DECORATION, COSTUME, AND SYMBOLIC DESIGN IN CHINESE THEATRE

This document was written by Kate Buss and originally published in Studies in the Chinese Drama. New York: Jonathan Cape & Harrison Smith, 1922. pp. 73-86.

Mei Lan-Fang in "The Bandit General"Decoration is usually considered as an external of the drama. In China, however, it has so profoundly filtered into the dramatic spectacle through the national disposition to symbolism (in all the seductive fantasy of form and color to which the symbol lends itself) that decoration has become an essential, as well as a sentient, component of the classical theatre. And this occurs in a country where the stage has no scenery. Such apparent anachronism is explained by Chinese that as their theatre is not imitative, landscape, or an interior, is created for an audience by suggestion; by emotion; and, it must be confessed of the theatre habitué of today, by drama tradition.

To the Chinese, scenery is a "silly and unnecessary bother." A court event which may have taken place centuries ago in a magnificent entourage will be reproduced in the playhouse with every detail of costume and mode of speech carefully exact but without scenery and with almost no stage furnishing. The imagination that has created in Chinese art so much chimerical humor of animal and flower and fetish can find a river where there is no water, and a mountain where none is painted.

Prescribed action creates scenery! If some character must climb a mountain, pantomimic motions assume the presence of a granite hill. If a criminal is to be executed it is accomplished with a bamboo pole and traditional movements on the part of the actor. He, the criminal, wails a confession of guilt, walks to one side of the stage and stands under a bamboo pole on which a cloth is tied; he indicates strangulation by throwing back his head and looking up to heaven. If, in a stage story, a general goes upon a journey, the scene is not changed to transport one's mind to another place, instead the soldier cracks a whip, dashes across the stage to a crash of cymbals, and announces that he has arrived. To dismount from his absent steed he pirouettes upon one foot and drops his whip; to mount he turns upon the other foot and picks up his whip. If a plot demands that a fairy enter in a chariot of clouds, a feminine figure advances bearing horizontally two flags upon which clouds and wheels are painted; she is accompanied by another actor in the ubiquitous blue cotton of the Chinese workman.

Upon the stage a man may drink wine in which, unknown to himself, a venomous snake has been dissolved, he may suffer a frightful irritation, throw himself into a pond, wash, and find himself cured, in a propertyless pantomime that is perfectly understood by his audience. Rivers, walls, temples, groves, thrones, couches, are represented by a bench or screen, and if the acting is good everyone is satisfied.
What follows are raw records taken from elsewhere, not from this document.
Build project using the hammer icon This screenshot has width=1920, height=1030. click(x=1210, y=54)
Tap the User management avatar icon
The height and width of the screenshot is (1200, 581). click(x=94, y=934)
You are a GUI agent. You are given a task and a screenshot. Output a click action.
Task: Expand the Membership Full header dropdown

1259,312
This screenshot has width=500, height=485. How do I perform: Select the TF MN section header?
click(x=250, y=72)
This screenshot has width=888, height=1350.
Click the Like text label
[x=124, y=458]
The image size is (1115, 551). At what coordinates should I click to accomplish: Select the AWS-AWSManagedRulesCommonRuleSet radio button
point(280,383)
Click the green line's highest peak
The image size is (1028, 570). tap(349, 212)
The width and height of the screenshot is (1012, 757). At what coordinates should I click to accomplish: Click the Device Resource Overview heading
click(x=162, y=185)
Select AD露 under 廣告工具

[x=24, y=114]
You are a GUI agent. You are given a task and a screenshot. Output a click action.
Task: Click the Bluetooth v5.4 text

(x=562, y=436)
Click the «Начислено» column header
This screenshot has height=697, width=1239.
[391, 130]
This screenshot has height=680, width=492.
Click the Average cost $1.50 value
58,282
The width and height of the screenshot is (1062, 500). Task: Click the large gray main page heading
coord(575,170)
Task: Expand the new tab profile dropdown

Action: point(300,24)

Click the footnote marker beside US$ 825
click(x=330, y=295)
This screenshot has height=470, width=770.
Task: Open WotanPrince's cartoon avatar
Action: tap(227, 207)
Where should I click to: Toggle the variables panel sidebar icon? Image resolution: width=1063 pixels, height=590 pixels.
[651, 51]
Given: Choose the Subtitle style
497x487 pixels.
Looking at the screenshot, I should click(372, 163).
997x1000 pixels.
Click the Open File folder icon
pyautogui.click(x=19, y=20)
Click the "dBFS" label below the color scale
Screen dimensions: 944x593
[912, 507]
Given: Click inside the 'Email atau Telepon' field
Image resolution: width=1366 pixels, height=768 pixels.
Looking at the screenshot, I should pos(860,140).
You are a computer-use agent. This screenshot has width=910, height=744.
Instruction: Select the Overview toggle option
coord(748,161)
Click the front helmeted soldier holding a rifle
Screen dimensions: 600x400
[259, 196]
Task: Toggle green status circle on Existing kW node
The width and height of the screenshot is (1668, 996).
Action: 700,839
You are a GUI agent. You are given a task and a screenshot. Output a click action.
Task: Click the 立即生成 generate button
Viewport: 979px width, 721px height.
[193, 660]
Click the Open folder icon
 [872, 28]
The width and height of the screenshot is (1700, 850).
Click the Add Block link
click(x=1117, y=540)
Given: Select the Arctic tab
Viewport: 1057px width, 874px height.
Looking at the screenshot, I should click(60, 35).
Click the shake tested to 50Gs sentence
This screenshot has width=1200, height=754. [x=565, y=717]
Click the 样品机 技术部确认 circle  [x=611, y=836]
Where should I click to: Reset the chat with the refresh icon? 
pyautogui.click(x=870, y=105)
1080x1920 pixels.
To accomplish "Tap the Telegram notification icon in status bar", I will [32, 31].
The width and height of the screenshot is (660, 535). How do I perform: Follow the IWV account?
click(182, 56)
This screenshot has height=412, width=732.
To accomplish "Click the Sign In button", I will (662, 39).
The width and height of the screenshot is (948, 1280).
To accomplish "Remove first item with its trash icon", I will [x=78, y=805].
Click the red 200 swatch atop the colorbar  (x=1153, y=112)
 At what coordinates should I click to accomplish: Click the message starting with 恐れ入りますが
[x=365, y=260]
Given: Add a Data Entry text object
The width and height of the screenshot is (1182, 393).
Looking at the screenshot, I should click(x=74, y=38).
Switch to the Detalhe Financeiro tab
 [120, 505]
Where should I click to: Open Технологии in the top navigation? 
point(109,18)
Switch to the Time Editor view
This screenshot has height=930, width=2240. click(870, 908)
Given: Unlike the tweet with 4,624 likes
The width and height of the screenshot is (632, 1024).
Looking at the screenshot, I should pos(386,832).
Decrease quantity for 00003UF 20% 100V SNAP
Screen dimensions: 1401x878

But if scenery exists only in the imagination, costumery is splendidly authentic and is frequently of astonishing beauty. Chinese costume--like plumcake--from the very richness of its material, is long lived; and the clothes used in today's theatre may have been worn several centuries ago by mandarins and court officials, by emperors, their wives and concubines.

As Chinese dress was designed for ceremonial purpose--a cloak in which to hide any condition of spiritual or physical poverty--and to present men to the world as they wished to appear, it is not difficult to realize why it is so magnificent and costly. The traditional stage dress of even a beggar is a silk coat of a gay checked design. There is a tradition too to be followed in the "barbarian's" dress, and he must wear a bit of fur about his throat no matter what the temperature.

The necessity for accuracy in stage dress means that an actor's wardrobe may be so expensive that he more often hires than owns it. Establishments exist to furnish stage clothes by the season to an entire company; and servants, who return every costume to its particular box after each wearing, are included in the rental price.

Faces are painted with red, black, white, green, and gold, and add their colour characterization to the spectacle. The effect, even without scenery, that is obtained by groups of painted figures dressed in stiff brocade of all tints, by the glitter of immense jewels, of gold traceries and silver tissue, of tufted plumes and long pheasant feathers that wave above glistening headdresses, of glinting swords and brilliantly uniformed soldiery, is of memorable dazzle and magnificence.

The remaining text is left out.